In 1975, Daly was one of 30 minority women scientists to attend a conference examining the challenges facing minority women in STEM fields.
She is most known for her work with histones, proteins, cholesterol and hypertension, and creatine. She was the first to discover that, “no bases other than adenine, guanine, thymine, and cytosine were present in appreciable amounts.” This was a discovery she made before the structure and function of DNA was understood. Watson cited Marie Daly’s papers on “The role of ribonucleoprotein in protein synthesis” as contributing to his work in describing the structure of DNA while accepting his Nobel Prize in1962.
Week 3 (Feb 15-21) – Physics: Elmer Imes
This show features live science demonstrations about physics, light, and matter-inspired by the work of Elmer Imes and other Black scientists who contributed to the fields of physics and engineering.
Imes’ work was one of the earliest applications of high-resolution infrared spectroscopy and provided the first detailed spectra of molecules. This led to the development of the field of study of molecular structure through infrared spectroscopy.
Not many Black colleges had physics programs and white colleges did not hire him. As a result, he became a physics consultant and researcher after completing his doctorate; he worked in physics at the Federal Engineers Development Corporation in 1918 and with the Burrows Magnetic Equipment Corporation in 1922.
Imes is credited with the academic development of the physics programs at Fisk. Many of his students went on to obtain doctoral degrees from highly ranked schools such as the University of Michigan. While at Fisk, Imes developed a course in Cultural Physics, to teach students about the history of science. In 1931, Imes was named one of the thirteen most gifted Black Americans.
Week 4 (Feb 22-28) – Engineering: Dr. Mark Dean
This show features live science demonstrations about engineering and technology, inspired by the work of Dr. Mark Dean and other Black scientists who contributed to the field of engineering.
“A lot of kids growing up today aren’t told that you can be whatever you want to be. There may be obstacles, but there are no limits.” – Dr. Mark Dean
Dean was born on March 2, 1957, in Jefferson City, Tennessee. Dean is credited with helping to launch the personal computer age with work that made the machines more accessible and powerful. In 1979, he graduated at the top of his class at the University of Tennessee, where he studied engineering.

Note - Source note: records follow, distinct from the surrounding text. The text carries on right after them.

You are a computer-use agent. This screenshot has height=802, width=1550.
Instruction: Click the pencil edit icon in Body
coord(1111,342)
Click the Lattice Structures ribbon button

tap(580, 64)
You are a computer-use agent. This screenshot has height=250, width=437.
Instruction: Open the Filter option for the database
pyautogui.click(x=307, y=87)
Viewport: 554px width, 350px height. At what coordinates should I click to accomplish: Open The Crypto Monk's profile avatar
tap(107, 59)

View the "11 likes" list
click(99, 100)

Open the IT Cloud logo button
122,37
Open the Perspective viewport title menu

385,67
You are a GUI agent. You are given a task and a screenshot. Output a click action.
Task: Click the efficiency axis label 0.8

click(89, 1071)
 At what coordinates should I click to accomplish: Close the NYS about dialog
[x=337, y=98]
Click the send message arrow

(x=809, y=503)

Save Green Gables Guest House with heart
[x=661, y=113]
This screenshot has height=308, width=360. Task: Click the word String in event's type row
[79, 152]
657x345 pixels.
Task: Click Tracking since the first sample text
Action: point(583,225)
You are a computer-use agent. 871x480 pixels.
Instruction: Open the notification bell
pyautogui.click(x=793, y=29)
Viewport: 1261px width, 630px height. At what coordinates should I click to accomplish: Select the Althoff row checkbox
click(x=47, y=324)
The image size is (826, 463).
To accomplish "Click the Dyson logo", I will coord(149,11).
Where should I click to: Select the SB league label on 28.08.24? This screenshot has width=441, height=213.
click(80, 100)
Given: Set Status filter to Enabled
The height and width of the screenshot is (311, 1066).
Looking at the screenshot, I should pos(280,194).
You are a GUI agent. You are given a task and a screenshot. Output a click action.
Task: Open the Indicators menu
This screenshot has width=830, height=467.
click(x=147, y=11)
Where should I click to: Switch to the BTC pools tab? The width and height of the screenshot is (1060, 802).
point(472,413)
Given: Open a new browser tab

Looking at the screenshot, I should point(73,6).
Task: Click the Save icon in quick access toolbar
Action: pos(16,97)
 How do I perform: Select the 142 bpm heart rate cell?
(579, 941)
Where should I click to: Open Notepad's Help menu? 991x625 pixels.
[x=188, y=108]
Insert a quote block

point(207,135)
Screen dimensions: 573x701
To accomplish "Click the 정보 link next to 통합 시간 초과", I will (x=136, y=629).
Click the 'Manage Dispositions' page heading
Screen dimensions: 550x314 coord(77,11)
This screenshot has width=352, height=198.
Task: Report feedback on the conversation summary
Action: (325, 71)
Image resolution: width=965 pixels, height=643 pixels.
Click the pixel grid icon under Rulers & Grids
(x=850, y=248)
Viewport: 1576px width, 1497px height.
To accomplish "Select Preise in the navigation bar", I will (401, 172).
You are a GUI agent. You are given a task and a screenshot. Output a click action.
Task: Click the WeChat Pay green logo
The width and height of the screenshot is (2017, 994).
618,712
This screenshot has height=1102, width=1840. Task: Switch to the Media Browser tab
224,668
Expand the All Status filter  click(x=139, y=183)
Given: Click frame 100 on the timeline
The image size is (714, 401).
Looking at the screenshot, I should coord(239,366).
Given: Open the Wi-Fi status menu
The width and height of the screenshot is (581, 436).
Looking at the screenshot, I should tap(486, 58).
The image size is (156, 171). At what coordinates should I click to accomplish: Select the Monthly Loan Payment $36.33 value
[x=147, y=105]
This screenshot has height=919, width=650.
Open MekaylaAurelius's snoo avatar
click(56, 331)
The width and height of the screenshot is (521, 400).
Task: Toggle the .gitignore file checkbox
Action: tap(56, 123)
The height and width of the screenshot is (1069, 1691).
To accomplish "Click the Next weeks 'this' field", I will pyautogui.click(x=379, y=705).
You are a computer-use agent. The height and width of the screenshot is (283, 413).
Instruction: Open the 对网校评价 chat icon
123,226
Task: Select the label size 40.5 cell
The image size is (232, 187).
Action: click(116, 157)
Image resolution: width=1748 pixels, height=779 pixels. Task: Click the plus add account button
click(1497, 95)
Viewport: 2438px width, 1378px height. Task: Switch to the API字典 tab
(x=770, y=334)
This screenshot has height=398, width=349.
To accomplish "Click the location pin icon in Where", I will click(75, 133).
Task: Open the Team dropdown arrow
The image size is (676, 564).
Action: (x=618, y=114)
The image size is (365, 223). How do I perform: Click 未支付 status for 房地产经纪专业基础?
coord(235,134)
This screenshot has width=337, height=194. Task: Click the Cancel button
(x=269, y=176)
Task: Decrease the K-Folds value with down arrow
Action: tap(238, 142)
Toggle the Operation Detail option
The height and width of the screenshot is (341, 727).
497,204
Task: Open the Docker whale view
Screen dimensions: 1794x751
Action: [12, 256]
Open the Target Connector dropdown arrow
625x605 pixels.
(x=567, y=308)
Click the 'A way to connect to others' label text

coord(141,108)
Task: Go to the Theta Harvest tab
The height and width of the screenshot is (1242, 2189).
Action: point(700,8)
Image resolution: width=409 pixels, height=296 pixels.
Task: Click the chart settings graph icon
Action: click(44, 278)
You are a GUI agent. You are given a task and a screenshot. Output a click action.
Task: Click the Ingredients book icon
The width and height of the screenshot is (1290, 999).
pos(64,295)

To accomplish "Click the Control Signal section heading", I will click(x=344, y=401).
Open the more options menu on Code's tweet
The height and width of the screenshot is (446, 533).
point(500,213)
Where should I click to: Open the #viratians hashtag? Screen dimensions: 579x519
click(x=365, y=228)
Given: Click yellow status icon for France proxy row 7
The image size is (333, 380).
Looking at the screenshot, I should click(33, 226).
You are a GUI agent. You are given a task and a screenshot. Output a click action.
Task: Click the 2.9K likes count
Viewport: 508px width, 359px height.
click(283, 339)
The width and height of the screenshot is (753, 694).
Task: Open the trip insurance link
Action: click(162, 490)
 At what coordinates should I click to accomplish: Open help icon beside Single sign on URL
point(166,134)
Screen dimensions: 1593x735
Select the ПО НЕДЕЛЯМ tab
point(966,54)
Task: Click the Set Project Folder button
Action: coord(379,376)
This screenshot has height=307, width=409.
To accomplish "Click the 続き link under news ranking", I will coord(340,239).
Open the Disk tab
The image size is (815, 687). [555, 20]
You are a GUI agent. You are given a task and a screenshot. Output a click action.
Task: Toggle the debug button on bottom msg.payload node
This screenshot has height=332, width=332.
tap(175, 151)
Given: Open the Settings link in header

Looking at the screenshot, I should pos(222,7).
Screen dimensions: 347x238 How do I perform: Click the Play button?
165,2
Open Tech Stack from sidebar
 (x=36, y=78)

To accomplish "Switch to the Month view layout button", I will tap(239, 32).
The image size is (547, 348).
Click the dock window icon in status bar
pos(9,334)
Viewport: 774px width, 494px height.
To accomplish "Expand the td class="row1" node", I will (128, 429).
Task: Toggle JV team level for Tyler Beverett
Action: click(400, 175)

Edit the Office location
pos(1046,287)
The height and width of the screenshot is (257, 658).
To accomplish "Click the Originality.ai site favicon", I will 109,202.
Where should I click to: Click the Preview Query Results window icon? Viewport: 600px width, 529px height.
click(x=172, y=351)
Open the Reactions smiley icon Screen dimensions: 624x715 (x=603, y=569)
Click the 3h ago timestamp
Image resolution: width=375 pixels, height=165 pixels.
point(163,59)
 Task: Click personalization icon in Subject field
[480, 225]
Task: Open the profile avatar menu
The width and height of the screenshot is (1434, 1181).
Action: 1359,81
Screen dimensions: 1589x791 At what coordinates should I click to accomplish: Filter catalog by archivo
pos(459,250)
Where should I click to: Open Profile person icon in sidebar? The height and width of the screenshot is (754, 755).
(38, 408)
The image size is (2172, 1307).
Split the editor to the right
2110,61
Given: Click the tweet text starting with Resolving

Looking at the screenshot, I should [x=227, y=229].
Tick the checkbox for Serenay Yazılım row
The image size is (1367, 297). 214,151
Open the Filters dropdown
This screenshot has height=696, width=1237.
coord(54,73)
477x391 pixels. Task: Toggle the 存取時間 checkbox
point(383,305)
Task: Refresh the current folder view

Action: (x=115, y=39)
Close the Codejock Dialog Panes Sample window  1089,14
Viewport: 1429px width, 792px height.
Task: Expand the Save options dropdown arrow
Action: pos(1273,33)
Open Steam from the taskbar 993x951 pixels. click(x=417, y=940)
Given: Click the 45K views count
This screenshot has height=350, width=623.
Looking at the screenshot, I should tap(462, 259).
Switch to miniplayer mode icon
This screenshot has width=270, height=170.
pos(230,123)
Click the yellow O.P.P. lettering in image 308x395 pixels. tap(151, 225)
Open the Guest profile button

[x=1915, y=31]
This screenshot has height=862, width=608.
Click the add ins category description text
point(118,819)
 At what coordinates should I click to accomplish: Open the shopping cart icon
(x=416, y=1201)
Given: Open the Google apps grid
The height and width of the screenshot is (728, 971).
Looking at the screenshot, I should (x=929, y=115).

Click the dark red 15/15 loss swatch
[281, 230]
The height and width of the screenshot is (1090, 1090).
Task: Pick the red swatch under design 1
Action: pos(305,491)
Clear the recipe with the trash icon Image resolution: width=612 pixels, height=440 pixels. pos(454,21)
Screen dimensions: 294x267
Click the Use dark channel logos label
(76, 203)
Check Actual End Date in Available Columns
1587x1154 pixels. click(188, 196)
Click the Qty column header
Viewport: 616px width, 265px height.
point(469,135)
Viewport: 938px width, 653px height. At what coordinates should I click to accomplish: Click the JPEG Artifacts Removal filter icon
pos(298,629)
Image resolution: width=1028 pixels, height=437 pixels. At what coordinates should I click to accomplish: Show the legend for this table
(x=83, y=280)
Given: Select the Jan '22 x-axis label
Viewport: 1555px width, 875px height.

Dean is credited with helping develop a number of landmark technologies, including the color PC monitor, the Industry Standard Architecture system bus (allows for computer plug-ins such as disk drives and printers), and the first gigahertz chip.
In 1996, he was named an IBM Fellow, the first African American ever to receive the honor. A year later, he was honored with the Black Engineer of the Year President’s Award and was inducted into the National Inventors Hall of Fame. In 2001, he was tapped to be a member of the National Academy of Engineers.